I’m going to drastically shorten this part of the story, even though it’s the part that still haunts me. It’s deserving of its own blog one day.
The placenta needs to leave the body 45-60 minutes after birth. When mine wasn’t budging, my midwife asked if she could retrieve it manually. While I did give consent, I wasn’t necessarily in the state of mind to be informed or fully aware of what this meant.
As the midwife’s hand, wrist and portion of her forearm entered me, I thrust myself into the headboard, stunned.
She was grabbing for the placenta and trying to release it from my body. Put bluntly, she was tugging at an organ and trying to pull it out of me, while I was completely sober. In a normal scenario, the placenta would release and slide out. What we didn’t know then, or the next 2 times her and another midwife attempted this procedure, is that my placenta had grown attached to my body and would have never released without surgery.
These attempts left me in shock and hemorrhaging.
The average human body has 8 to 12 pints of blood, given our size. I lost 4-5 pints of my blood in the 60 minutes that followed our son’s birth.
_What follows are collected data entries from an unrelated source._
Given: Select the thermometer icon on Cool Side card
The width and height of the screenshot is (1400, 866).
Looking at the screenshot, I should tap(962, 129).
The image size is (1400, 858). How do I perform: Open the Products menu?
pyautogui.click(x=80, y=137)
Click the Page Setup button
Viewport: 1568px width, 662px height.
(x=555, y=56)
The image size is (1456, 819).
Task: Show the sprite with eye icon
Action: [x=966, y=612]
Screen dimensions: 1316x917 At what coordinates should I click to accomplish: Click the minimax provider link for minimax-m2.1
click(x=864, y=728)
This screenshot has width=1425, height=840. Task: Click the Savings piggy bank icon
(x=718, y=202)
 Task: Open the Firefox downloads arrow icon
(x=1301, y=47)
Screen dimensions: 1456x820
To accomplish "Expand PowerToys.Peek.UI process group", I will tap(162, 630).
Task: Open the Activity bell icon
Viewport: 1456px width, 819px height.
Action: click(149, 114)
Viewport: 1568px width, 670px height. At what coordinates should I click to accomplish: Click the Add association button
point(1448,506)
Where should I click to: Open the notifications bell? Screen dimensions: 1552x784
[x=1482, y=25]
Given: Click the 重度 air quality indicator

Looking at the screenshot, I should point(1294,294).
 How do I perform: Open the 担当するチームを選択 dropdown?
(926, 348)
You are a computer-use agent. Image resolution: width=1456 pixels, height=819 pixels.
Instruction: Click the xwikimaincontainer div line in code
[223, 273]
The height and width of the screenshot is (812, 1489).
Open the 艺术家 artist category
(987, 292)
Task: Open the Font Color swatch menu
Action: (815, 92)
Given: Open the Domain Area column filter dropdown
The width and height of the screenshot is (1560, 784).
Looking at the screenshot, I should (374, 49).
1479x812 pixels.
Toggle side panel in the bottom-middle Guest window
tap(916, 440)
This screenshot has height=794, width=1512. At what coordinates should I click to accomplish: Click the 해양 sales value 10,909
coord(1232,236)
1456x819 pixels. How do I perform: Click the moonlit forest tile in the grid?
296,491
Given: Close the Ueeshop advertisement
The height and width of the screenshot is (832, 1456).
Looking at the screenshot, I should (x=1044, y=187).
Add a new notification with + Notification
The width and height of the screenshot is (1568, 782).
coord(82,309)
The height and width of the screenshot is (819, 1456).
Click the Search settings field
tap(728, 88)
I passed out and remember waking to EMTs placing me on a gurney. They were to rush me to the hospital for an emergency DNC and blood transfusions. Joe, thrust into fatherhood, had to care for our hour-old son solo. I can’t imagine how he felt.
I remember being in transit, the EMT was trying to keep me awake. It was the first time I felt afraid, as I couldn’t keep my eyes open. I asked her if I could go to sleep and she said she’d rather we talk until we got to the hospital. I tried but, drifted off.
Everything happened so fast. Lights, questions, doctors. And then I was out.
I woke in a brightly-lit OR with nurses and doctors all around. I’ve been in surgery before so this waking up from anesthesia was not something new to me. However, as they pulled the breathing tube from my throat, my trachea collapsed. I was gasping for air and for the second time in a few hours, thought I was going to die as I couldn’t bring oxygen in. I’m not sure what happened next but, again, I was out.
The birth of my son was amazing and I would definitely have a water birth again. The events that followed had nothing to do with the style in which I brought Boone into the world, and everything to do with a rare spiral of unfortunate circumstances. And while I feel robbed of those moments other women talk about, the minutes and hours after their baby is born, my final memory from that night is this...
I woke in a quiet and dark hospital room in the middle of the night. When I looked at my chest, my baby was sleeping across it. At the very same moment, he lifted his head and our eyes met. It was the first time I was able to see him, and him me. It's a moment I want to put in a locket and wear forever. That was the very second I became a mama, and our love began to grow.